Katharine was 48 when she married Carrington Weems and began showing art under her added name. She was greatly bothered when she learned that dolphins were becoming endangered because they were being caught in the nets of tuna fishermen. By creating an important sculpture depicting them, she could call public attention to their plight. So in 1974, she began sculpting Dolphins of the Sea, a large group of six dolphins.

As she wrote, “I was in my seventy-fifth year when I embarked upon this ambitious and difficult project. I knew it would take time. I was eager to do it, and even though I knew I was in good health, there were moments when I wondered if I would have the strength to finish it.”

It took her five years from her first sketches until Dolphins of the Sea was unveiled in 1979. She was 80. She gave the finished bronze to the Boston Aquarium as her gift to the people. This was not the first or the last instance of her generosity.


Dolphins of the Sea, in front of the Boston Aquarium.

She donated her collection of more than 30 bronzes to the Museum of Science, Boston, the largest collection of her work anywhere, to emphasize the closeness of art and science. They are displayed in a permanent gallery.

She was responsible for the donation of millions of dollars’ worth of decorative arts to the Museum of Fine Arts and the endowment of the museum’s Katherine Lane Weems curatorial chair for American Decorative Arts and Sculpture, a chair first occupied by Jonathan Leo Fairbanks, her long-time friend, who recently donated her Camels to the Fuller Craft Museum.

To go back a bit in the chronology, in 1930, young Katharine received her first really big commission — animating the exterior of the new red-brick Harvard University Biological Laboratory. Funded by a lavish two million dollar grant from the Rockefeller Foundation, the new building would house state-of-the-art facilities.

Harvard President A. Lawrence Lowell wanted a building that would be far from ordinary. To give it sufficient éclat, Katherine, who was only 30, was awarded three coveted commissions: the three large sculpted bronze doors at the entrance, an animal frieze along the front of the building at the top, and two large animals, which would be cast in bronze.

That these were rhinoceroses had not yet been determined.

In preparation, Katherine studied animals at the Bronx Zoo in New York City and researched Japanese and Chinese animal depictions, particularly those from Chinese Han dynasty tombs. The bronze doors depicted various land, sea, and air species. Using pneumatic drills and a team of workmen, she sculpted a linear frieze across the top story of the brick building, stringing out more than 30 animals representing "four of the world’s zoographic zones."

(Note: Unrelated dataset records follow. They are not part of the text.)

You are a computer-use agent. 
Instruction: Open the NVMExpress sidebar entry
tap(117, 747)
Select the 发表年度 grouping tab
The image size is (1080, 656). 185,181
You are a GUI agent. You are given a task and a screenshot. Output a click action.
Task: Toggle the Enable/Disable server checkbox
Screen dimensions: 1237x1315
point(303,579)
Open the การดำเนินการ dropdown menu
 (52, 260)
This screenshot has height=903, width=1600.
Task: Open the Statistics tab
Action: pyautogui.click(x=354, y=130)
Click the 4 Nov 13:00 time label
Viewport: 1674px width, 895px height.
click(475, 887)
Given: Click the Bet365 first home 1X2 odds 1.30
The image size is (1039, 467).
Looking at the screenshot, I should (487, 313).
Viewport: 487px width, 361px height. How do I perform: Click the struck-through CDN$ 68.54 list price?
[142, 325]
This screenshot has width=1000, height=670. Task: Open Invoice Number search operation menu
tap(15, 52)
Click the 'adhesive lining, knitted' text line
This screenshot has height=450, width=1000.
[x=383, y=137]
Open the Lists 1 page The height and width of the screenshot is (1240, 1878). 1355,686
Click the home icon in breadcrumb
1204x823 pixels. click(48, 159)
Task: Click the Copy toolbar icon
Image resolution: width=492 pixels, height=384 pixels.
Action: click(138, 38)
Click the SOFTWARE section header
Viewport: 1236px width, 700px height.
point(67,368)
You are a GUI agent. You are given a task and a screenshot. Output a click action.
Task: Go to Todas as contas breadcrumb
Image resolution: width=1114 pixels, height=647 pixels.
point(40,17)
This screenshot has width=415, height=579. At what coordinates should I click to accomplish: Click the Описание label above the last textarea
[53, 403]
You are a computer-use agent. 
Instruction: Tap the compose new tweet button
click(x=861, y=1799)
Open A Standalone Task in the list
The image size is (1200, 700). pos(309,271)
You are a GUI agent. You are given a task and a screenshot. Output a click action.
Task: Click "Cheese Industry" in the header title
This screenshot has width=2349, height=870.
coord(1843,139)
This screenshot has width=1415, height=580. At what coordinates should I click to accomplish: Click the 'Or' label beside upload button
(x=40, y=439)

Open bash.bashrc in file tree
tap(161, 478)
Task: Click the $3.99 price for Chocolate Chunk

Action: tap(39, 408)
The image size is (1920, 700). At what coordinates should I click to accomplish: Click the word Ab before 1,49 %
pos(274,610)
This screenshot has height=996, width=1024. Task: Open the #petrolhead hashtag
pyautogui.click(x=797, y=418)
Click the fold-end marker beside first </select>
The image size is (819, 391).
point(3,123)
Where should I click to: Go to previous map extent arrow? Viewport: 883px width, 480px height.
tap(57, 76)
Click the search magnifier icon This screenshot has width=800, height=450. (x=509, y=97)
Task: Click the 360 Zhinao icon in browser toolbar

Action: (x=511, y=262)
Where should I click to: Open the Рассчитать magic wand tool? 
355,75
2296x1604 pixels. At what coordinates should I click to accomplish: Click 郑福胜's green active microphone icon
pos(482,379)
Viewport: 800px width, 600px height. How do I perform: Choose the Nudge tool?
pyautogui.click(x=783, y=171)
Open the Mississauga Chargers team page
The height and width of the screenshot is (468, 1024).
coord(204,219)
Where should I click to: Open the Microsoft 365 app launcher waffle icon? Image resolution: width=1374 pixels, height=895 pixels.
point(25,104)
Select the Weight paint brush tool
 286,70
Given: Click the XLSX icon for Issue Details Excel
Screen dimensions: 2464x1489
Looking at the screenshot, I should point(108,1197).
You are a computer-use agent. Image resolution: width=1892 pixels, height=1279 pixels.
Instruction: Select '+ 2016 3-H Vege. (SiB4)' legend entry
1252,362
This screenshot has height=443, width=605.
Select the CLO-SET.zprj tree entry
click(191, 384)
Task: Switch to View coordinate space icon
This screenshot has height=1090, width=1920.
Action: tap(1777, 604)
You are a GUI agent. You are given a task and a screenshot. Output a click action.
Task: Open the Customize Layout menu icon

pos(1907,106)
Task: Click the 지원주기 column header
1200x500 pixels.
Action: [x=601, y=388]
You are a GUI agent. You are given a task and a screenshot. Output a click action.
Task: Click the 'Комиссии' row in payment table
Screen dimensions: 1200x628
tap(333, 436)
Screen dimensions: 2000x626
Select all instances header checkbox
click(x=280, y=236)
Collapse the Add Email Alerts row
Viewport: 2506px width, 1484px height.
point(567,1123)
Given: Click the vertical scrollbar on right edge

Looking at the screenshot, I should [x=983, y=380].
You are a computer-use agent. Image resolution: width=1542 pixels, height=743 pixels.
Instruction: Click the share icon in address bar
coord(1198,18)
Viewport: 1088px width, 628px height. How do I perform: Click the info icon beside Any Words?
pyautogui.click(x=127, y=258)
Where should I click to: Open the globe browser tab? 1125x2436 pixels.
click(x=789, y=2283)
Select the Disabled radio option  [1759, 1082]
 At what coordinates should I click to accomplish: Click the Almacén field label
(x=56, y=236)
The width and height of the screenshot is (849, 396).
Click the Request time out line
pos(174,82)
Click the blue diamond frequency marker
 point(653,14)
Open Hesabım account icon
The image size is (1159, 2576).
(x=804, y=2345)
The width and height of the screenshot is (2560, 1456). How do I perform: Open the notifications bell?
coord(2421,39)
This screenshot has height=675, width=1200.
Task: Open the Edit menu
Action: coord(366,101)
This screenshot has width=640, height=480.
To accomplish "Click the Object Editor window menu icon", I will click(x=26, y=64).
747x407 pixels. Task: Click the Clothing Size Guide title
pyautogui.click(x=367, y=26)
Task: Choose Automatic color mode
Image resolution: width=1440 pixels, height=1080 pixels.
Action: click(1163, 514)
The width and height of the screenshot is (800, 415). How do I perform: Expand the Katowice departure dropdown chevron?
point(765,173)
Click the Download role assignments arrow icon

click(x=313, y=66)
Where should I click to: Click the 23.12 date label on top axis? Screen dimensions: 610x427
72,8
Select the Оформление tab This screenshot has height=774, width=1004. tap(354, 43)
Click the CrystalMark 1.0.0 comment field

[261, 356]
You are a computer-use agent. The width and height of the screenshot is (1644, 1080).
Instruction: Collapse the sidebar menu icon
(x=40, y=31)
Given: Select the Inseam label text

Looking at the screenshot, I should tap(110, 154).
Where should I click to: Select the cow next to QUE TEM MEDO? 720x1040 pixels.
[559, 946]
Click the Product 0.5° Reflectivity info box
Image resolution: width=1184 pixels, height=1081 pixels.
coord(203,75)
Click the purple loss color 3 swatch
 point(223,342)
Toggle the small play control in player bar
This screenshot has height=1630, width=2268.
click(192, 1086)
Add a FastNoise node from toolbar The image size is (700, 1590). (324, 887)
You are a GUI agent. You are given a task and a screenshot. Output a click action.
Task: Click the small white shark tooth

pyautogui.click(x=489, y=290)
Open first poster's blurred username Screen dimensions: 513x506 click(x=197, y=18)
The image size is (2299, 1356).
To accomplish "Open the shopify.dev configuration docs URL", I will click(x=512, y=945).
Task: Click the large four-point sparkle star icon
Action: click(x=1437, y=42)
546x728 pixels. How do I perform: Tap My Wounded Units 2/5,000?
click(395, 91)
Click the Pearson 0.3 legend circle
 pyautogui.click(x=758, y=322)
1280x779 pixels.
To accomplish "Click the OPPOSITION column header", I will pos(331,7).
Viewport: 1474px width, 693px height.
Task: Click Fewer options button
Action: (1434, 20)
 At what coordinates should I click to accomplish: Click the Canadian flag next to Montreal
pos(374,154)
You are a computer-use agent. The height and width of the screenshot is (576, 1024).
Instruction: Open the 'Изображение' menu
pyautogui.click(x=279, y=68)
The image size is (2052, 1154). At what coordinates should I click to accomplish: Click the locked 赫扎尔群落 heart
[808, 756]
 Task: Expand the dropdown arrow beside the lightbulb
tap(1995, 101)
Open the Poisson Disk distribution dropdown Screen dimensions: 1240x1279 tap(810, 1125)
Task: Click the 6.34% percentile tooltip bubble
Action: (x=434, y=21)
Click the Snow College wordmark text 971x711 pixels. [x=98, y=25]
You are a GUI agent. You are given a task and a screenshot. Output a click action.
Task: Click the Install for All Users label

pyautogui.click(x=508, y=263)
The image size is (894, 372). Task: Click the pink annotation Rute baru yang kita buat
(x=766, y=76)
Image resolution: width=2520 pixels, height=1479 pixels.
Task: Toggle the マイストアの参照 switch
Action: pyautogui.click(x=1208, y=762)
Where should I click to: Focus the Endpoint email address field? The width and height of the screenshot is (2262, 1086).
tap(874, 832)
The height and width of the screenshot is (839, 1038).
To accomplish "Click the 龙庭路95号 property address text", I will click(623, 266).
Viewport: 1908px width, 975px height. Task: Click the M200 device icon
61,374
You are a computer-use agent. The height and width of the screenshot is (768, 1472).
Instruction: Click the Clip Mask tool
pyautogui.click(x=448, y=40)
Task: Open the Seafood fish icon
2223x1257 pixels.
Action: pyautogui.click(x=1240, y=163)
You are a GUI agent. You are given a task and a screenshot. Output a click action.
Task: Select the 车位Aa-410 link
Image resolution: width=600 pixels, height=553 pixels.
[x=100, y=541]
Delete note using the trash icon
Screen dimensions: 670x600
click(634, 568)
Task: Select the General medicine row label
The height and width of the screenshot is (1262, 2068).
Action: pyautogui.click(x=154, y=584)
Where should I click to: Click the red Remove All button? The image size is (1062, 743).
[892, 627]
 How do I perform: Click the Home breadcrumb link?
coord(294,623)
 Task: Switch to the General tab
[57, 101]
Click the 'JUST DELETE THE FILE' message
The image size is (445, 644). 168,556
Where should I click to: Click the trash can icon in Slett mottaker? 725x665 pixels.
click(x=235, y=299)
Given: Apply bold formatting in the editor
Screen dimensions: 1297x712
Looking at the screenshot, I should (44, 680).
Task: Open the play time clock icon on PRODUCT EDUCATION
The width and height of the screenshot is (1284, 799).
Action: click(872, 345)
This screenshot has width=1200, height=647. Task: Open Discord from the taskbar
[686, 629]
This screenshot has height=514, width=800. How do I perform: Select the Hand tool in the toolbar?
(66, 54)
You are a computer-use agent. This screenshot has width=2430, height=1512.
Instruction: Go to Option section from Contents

Two empty pedestals stood in front of the building. The architect thought they should be occupied by two large animals, but he didn’t know what kind. The choice was left to the young sculptor. She chose to depict the largest specimens ever recorded of an Indian species, Rhinoceros unicornus. She fashioned two large, three-ton bronze rhinos, which became affectionately known as Bessie and Victoria, possibly her most popular creations.

Bessie and Victoria took the young artist five years to complete and were dedicated in 1937.


Bessie and Victoria installed on their brick pedestals in front of the Biological Laboratory, Harvard

In 2003, they were removed from the courtyard to prevent their being damaged while Harvard’s new Mouse Laboratory was built. Like the Smithsonian’s Sackler Museum and Paris’s Marmottan, there was insufficient room to build above ground. A deep hole was excavated so the multi-storied Mouse Lab could be built underground. The Mouse Lab and the Biological Laboratories were united under a new name, the Department of Molecular and Cellular Biology.

After two years in protective exile, Bessie and Victoria were returned. In 2007, the department held a 70th birthday celebration for Bessie and Victoria featuring festivities and noted speakers.

To add to the spirit, the two three-ton bronze rhinos were decorated with makeup, jewelry, and skirts!

(On Halloweens — and probably other occasions — the pair are appropriately decorated, perhaps by unofficial celebrants.)


A closer look at one of the three-ton bronze rhinos. Imagine them with lipstick, eye shadow, and skirts.